• Exercise requirements
If a line in the entries contains the string "panel", include that line in your answer.
>>>>>
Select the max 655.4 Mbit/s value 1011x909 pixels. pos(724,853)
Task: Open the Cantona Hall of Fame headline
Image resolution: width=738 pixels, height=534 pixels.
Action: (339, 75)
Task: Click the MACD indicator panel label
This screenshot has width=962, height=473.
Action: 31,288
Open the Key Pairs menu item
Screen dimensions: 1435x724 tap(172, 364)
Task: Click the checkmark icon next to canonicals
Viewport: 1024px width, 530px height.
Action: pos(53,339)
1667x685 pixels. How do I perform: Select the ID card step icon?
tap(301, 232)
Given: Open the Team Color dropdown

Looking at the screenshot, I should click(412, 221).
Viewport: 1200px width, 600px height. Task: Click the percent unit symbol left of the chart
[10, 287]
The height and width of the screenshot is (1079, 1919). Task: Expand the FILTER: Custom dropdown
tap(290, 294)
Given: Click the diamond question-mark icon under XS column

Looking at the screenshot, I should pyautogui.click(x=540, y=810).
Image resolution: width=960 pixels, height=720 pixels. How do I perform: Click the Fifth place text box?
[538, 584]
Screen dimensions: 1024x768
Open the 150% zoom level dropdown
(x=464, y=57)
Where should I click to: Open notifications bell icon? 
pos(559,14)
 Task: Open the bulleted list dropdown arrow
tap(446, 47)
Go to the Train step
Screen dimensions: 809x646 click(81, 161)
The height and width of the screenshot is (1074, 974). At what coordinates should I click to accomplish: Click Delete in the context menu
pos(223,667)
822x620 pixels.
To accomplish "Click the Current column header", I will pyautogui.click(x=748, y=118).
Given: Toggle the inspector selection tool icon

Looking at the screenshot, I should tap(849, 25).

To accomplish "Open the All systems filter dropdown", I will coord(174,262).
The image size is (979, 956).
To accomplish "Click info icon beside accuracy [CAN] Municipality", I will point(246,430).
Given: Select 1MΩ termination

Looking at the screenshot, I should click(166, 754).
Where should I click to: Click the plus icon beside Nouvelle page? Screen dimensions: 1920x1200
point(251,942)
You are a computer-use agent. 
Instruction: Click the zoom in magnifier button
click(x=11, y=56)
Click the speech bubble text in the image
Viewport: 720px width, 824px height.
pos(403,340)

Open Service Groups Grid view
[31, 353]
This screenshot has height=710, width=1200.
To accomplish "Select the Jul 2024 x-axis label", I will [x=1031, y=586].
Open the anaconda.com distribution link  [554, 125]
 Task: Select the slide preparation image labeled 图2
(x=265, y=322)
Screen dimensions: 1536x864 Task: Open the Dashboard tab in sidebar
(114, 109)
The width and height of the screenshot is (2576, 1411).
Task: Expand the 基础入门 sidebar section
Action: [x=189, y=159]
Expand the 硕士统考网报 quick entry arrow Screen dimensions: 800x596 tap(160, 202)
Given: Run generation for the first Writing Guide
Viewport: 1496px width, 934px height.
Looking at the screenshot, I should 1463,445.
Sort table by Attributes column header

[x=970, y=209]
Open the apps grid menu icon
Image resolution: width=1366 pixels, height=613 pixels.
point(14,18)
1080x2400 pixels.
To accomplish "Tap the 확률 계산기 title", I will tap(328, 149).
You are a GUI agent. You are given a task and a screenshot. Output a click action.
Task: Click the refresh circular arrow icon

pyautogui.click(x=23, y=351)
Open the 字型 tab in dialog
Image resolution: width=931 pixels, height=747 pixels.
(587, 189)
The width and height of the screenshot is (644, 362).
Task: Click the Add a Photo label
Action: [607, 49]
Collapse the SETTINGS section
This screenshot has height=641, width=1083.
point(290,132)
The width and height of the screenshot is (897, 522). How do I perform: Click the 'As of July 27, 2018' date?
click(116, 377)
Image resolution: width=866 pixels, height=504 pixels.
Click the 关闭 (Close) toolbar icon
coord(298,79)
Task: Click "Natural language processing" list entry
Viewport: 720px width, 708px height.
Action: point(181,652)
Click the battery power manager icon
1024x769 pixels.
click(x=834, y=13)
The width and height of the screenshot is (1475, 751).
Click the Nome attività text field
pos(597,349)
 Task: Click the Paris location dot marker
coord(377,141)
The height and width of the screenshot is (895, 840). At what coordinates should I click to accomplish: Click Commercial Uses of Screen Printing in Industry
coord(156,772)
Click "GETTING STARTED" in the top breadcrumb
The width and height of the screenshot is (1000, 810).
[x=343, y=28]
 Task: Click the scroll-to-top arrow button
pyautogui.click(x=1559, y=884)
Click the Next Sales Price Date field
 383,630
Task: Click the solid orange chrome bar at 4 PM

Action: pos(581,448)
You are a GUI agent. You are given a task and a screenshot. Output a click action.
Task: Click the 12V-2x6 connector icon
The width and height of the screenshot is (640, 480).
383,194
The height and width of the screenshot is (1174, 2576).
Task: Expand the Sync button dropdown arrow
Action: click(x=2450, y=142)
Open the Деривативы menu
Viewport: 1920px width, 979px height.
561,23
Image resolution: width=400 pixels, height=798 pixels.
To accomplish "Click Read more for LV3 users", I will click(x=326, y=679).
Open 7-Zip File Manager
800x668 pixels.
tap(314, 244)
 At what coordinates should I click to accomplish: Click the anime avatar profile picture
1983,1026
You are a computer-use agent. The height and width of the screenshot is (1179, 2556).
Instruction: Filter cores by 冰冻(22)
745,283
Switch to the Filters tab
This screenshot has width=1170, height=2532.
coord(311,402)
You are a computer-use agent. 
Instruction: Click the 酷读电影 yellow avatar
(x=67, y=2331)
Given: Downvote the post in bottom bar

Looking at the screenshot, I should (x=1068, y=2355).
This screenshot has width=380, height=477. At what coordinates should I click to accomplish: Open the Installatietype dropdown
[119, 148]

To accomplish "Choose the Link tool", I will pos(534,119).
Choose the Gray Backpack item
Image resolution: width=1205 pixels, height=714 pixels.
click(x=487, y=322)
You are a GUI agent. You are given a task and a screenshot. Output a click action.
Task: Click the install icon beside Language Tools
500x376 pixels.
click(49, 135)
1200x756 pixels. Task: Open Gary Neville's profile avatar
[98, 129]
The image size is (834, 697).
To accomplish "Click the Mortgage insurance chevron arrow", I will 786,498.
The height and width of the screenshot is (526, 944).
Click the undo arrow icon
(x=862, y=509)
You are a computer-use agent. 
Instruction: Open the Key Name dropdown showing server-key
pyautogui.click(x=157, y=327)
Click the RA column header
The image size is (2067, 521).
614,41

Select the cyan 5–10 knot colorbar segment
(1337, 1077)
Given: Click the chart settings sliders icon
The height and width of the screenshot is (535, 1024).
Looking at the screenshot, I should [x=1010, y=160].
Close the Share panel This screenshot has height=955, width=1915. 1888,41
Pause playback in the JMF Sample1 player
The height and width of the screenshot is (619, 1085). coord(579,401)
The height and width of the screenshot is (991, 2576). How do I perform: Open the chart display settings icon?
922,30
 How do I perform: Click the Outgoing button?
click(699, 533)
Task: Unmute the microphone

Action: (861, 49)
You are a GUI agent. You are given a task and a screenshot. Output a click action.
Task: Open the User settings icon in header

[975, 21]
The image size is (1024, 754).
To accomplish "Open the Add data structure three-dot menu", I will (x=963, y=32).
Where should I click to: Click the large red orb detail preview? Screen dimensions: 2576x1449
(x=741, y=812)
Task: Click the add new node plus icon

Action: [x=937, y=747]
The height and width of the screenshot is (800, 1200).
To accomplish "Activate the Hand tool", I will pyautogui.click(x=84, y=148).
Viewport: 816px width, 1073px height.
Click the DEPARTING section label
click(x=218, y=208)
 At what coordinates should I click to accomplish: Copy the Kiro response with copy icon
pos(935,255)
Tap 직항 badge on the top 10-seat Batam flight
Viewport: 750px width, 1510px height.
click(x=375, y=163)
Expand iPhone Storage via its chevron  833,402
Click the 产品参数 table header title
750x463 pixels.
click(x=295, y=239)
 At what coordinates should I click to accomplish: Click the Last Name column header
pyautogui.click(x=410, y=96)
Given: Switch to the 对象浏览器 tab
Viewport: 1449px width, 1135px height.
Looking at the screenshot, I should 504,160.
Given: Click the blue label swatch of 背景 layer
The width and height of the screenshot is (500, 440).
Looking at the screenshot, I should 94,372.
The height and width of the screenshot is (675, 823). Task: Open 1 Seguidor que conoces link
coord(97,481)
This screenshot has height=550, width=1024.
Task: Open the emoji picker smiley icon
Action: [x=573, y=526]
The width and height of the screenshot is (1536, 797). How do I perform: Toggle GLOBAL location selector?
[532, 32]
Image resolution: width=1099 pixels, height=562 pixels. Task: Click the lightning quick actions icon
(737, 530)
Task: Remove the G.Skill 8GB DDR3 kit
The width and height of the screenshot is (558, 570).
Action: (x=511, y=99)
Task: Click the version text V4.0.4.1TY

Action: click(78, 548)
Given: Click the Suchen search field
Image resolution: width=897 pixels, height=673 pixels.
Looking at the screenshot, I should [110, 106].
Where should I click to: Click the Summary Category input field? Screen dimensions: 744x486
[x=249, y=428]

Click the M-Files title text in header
<<<<<
• Response below
Task: Click the MACD indicator panel label
Close the Share panel This screenshot has height=955, width=1915. 1888,41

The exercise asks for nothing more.